With the recent increase in genomic and metagenomic data, bacterial speciation and the microbial species concept are intensively discussed in the recent literature (see Konstantinidis et al., 2006; Staley, 2006). The SAR11 clade is one of the most abundant microorganisms on earth (Morris et al., 2002) and contains well-defined subclusters. The SAR11 clade consists of at least four different subclusters that can be discriminated by their 16S rRNA sequence (Morris et al., 2005). Abundances of these subclusters change spatially with depth (Field et al., 1997; Morris et al., 2005) and temporally with season (Morris et al., 2005), thus implying different adaptations to the environment for the different subgroups. These attributes make the SAR11 clade a good model for studying bacterial speciation.

Questions:
1. Summarize the passage on the SAR11 clade in two sentences.
2. Reproduce the SAR11 passage verbatim from "With the recent" up to and including "studying bacterial speciation.".

Stored entries:

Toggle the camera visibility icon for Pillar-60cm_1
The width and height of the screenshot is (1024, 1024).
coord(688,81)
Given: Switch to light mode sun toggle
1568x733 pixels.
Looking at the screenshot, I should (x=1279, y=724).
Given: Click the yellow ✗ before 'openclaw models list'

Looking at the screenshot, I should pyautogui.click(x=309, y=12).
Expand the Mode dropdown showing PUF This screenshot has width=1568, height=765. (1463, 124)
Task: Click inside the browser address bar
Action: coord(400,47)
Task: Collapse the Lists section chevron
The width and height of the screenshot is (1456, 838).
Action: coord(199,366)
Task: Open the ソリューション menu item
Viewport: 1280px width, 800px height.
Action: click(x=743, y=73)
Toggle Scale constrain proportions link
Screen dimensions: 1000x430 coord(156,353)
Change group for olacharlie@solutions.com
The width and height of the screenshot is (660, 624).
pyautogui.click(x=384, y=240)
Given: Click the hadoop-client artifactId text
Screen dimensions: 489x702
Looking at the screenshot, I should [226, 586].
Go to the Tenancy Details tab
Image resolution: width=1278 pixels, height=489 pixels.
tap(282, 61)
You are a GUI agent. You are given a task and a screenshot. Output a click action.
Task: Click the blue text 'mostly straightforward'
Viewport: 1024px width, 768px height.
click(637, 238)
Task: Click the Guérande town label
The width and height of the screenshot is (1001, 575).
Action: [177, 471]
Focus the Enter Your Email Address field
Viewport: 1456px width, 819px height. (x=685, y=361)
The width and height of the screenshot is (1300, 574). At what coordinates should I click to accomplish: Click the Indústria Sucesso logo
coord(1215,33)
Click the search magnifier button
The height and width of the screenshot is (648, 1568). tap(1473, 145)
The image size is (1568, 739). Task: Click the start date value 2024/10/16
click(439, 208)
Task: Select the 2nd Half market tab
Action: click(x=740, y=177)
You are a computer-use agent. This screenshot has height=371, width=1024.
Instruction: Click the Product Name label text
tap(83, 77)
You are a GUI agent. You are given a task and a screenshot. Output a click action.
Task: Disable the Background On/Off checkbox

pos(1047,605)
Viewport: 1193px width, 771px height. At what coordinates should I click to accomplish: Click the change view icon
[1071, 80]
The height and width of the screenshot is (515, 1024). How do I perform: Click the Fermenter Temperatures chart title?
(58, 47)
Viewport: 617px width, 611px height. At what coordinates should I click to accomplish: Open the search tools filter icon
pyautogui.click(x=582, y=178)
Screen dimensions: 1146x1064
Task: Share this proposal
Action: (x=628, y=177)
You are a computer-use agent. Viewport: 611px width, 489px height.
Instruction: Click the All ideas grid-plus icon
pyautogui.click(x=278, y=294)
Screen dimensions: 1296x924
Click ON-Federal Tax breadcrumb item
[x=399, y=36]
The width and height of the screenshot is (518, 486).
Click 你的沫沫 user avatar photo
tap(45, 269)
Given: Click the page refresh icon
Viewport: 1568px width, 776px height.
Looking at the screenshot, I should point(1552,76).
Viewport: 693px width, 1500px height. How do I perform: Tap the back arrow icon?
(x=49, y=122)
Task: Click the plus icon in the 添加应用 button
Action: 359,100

Answers to the exercises:
1. Growing genomic and metagenomic data have intensified discussion of bacterial speciation and the microbial species concept, and the SAR11 clade, one of the most abundant microorganisms on earth, contains at least four subclusters distinguishable by their 16S rRNA sequence. Because the abundances of these subclusters vary with depth and season, implying different environmental adaptations, the clade is a good model for studying bacterial speciation.

2.
With the recent increase in genomic and metagenomic data, bacterial speciation and the microbial species concept are intensively discussed in the recent literature (see Konstantinidis et al., 2006; Staley, 2006). The SAR11 clade is one of the most abundant microorganisms on earth (Morris et al., 2002) and contains well-defined subclusters. The SAR11 clade consists of at least four different subclusters that can be discriminated by their 16S rRNA sequence (Morris et al., 2005). Abundances of these subclusters change spatially with depth (Field et al., 1997; Morris et al., 2005) and temporally with season (Morris et al., 2005), thus implying different adaptations to the environment for the different subgroups. These attributes make the SAR11 clade a good model for studying bacterial speciation.